Exercise aim:
Update the listing below so that each "Image resolution" reads "Display resolution", with every other part left unchanged.

Record set:
== == ==

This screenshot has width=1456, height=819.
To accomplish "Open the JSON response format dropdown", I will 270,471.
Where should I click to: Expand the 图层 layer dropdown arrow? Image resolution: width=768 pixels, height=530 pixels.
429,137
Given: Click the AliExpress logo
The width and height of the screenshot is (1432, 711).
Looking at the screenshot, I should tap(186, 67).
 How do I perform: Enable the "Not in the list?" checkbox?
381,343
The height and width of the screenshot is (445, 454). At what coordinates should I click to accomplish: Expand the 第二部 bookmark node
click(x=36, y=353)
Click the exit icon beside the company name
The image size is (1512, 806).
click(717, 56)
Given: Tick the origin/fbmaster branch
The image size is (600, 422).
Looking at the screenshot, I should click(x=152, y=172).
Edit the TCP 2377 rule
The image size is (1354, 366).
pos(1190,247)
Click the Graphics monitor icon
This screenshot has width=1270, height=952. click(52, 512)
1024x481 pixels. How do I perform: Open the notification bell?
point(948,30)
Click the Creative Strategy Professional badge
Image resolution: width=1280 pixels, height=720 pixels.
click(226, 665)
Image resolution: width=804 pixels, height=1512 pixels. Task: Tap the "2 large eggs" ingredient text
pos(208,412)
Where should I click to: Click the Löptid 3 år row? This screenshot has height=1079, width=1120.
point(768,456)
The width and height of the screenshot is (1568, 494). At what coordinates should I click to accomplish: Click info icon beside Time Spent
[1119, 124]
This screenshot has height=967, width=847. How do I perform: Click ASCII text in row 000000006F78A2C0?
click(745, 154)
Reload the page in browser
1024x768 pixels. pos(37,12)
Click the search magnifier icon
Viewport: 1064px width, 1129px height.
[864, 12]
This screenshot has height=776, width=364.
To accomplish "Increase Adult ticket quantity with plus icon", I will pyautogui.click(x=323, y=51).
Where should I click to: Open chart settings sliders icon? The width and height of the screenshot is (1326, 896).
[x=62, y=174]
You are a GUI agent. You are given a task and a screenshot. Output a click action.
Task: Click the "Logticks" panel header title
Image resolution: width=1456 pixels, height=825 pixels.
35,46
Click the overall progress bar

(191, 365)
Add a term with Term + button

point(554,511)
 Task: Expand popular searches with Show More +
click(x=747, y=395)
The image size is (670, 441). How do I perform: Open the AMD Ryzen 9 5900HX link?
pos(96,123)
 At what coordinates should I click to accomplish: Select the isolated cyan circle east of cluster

== == ==

Solution to this exercise:
This screenshot has width=1456, height=819.
To accomplish "Open the JSON response format dropdown", I will 270,471.
Where should I click to: Expand the 图层 layer dropdown arrow? Display resolution: width=768 pixels, height=530 pixels.
429,137
Given: Click the AliExpress logo
The width and height of the screenshot is (1432, 711).
Looking at the screenshot, I should tap(186, 67).
 How do I perform: Enable the "Not in the list?" checkbox?
381,343
The height and width of the screenshot is (445, 454). At what coordinates should I click to accomplish: Expand the 第二部 bookmark node
click(x=36, y=353)
Click the exit icon beside the company name
The image size is (1512, 806).
click(717, 56)
Given: Tick the origin/fbmaster branch
The image size is (600, 422).
Looking at the screenshot, I should click(x=152, y=172).
Edit the TCP 2377 rule
The image size is (1354, 366).
pos(1190,247)
Click the Graphics monitor icon
This screenshot has width=1270, height=952. click(52, 512)
1024x481 pixels. How do I perform: Open the notification bell?
point(948,30)
Click the Creative Strategy Professional badge
Display resolution: width=1280 pixels, height=720 pixels.
click(226, 665)
Display resolution: width=804 pixels, height=1512 pixels. Task: Tap the "2 large eggs" ingredient text
pos(208,412)
Where should I click to: Click the Löptid 3 år row? This screenshot has height=1079, width=1120.
point(768,456)
The width and height of the screenshot is (1568, 494). At what coordinates should I click to accomplish: Click info icon beside Time Spent
[1119, 124]
This screenshot has height=967, width=847. How do I perform: Click ASCII text in row 000000006F78A2C0?
click(745, 154)
Reload the page in browser
1024x768 pixels. pos(37,12)
Click the search magnifier icon
Viewport: 1064px width, 1129px height.
[864, 12]
This screenshot has height=776, width=364.
To accomplish "Increase Adult ticket quantity with plus icon", I will pyautogui.click(x=323, y=51).
Where should I click to: Open chart settings sliders icon? The width and height of the screenshot is (1326, 896).
[x=62, y=174]
You are a GUI agent. You are given a task and a screenshot. Output a click action.
Task: Click the "Logticks" panel header title
Display resolution: width=1456 pixels, height=825 pixels.
35,46
Click the overall progress bar

(191, 365)
Add a term with Term + button

point(554,511)
 Task: Expand popular searches with Show More +
click(x=747, y=395)
The image size is (670, 441). How do I perform: Open the AMD Ryzen 9 5900HX link?
pos(96,123)
 At what coordinates should I click to accomplish: Select the isolated cyan circle east of cluster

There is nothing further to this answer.